Weekly Update 8 December 2025 – Teams Phone Extensibility, VS AI updates, Winter for Windows
This week:
Teams Phone Extensibility: Bridging Microsoft Teams with Contact Center Platforms
Visual Studio November Update – Visual Studio 2026, Cloud Agent Preview, and more
Unlocking the Power of Web with Copilot Chat’s New URL Context
Introducing “Winter for Windows” – the fun festive desktop addition for the season
You can also listen to the audio-only version: Thoughtstuff Podcast – Tom Morgan on Teams Dev: Weekly Update 8 December 2025.
Find all my videos at thoughtstuff.co.uk/videos. You can also subscribe to the audio-only version of these videos, either via iTunes, Spotify or your own podcasting tool.
Transcript (AI-Generated)
Hello and welcome to another weekly update. I hope you’re doing well.
Back from ESPC last week – that was fantastic. It was really good to catch up with so many of you and say hello. Great sessions, lots going on. Hopefully the audio and video quality are a bit better now. Things had been a bit up and down, thanks to a major computer failure – my main PC’s motherboard just randomly died, and traveling for ESPC didn’t help either. Anyway, we’re back and there are things to talk about!
Post-Ignite, Pre-Holiday Season
We’re entering that post-Ignite, pre-Christmas season where things slow down.

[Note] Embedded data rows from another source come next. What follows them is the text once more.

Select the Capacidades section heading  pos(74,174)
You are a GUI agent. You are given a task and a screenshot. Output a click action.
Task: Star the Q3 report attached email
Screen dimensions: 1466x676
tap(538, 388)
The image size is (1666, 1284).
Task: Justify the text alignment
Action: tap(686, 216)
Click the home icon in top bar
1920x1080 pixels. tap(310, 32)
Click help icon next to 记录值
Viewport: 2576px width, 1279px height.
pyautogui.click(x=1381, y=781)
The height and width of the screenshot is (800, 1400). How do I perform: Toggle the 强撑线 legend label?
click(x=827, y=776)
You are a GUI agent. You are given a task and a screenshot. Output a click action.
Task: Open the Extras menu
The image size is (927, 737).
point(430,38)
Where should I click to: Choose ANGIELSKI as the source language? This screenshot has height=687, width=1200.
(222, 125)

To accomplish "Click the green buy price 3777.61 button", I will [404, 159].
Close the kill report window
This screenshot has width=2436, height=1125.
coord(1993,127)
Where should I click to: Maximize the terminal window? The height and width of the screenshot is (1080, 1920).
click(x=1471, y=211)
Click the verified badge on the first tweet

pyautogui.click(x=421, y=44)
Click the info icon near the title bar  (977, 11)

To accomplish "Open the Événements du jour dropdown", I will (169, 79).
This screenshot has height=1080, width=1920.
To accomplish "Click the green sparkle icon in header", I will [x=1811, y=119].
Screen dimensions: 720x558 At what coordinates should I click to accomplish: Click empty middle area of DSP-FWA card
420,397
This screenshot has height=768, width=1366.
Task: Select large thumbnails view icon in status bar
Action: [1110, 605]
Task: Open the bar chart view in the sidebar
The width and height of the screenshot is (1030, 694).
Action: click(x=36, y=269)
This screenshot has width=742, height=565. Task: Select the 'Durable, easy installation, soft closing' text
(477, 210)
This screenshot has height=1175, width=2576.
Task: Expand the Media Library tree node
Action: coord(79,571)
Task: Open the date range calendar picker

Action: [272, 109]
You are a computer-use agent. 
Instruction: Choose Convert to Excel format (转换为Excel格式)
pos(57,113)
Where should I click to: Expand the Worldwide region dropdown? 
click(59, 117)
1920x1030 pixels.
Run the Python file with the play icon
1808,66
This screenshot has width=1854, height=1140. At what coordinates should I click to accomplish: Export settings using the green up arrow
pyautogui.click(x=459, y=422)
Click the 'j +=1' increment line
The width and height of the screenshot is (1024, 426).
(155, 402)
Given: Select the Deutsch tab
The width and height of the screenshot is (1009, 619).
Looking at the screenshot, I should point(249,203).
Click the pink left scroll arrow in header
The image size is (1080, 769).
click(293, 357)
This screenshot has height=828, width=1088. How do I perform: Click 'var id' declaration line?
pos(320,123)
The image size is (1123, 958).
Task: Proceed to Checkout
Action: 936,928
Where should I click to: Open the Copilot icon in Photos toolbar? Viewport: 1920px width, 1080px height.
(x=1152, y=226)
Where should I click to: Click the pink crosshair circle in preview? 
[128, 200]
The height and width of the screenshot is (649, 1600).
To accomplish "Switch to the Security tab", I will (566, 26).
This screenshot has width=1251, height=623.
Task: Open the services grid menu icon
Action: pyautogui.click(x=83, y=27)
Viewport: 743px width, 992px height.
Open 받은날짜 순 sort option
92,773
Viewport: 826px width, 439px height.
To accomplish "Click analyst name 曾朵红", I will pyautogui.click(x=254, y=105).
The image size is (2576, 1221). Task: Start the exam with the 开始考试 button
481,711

Feels quieter than previous years. Maybe everyone at Redmond just needs a well-earned break. Let me know if you feel it’s equally as busy as past years.
Teams Phone Extensibility
The Microsoft Teams Community blog just put out a reminder post on Teams phone extensibility. This isn’t about new features but is a recap of what’s possible. It references several APIs—Cloud Communications, Graph API—and mentions various integration options like certified contact centers. If you’re unsure what Teams phone extensibility is, this is a good starting read.
Visual Studio November Update
Visual Studio continues to push forward. The November update includes:
- GitHub Copilot Actions in Context Menus – Right-click on selected text or a class and choose actions like explain, optimize, generate comments, or generate tests.
- Intent Detection for All-in-One Search – Smarter search suggestions based on what you’re trying to find.
- Visual Studio 2026 is now out. I’m planning to upgrade this week.
These changes are really helpful. Little things like improved search and context menu Copilot actions really enhance the developer experience. Given how long Visual Studio has been around—30 years or more—it’s great to see it adapt to the AI age and stay relevant.
Copilot Chat and URL Context
There’s a new capability in Copilot Chat to include URL context. This means you can ask it to write a README ‘like this one’ and reference a GitHub URL. I used this recently via the Copilot CLI and it worked fantastically well. Another evolution worth trying, even if you don’t hear about it—things are changing fast!
Vibe Coding and Holiday Fun
Scott Hanselman recently built “Windows Edge Light”—a WPF version of macOS’s ring light app—using GitHub Copilot CLI and Claude Sonnet 4.5. That inspired me to try something similar.
On a weekend, I built a desktop app that adds festive decorations to your screen—fairy lights, snowfall, a Christmas countdown, and even a dancing penguin—all powered by GitHub Copilot CLI. I didn’t write or even look at the code. This form of ‘vibe coding’ is definitely not the answer for all projects, but for fun, bounded side projects? It’s surprisingly powerful.
Seeing results like this, and knowing experienced devs are getting value out of CLI-based LLM prompts, makes me optimistic. Your mileage may vary, but it’s worth exploring.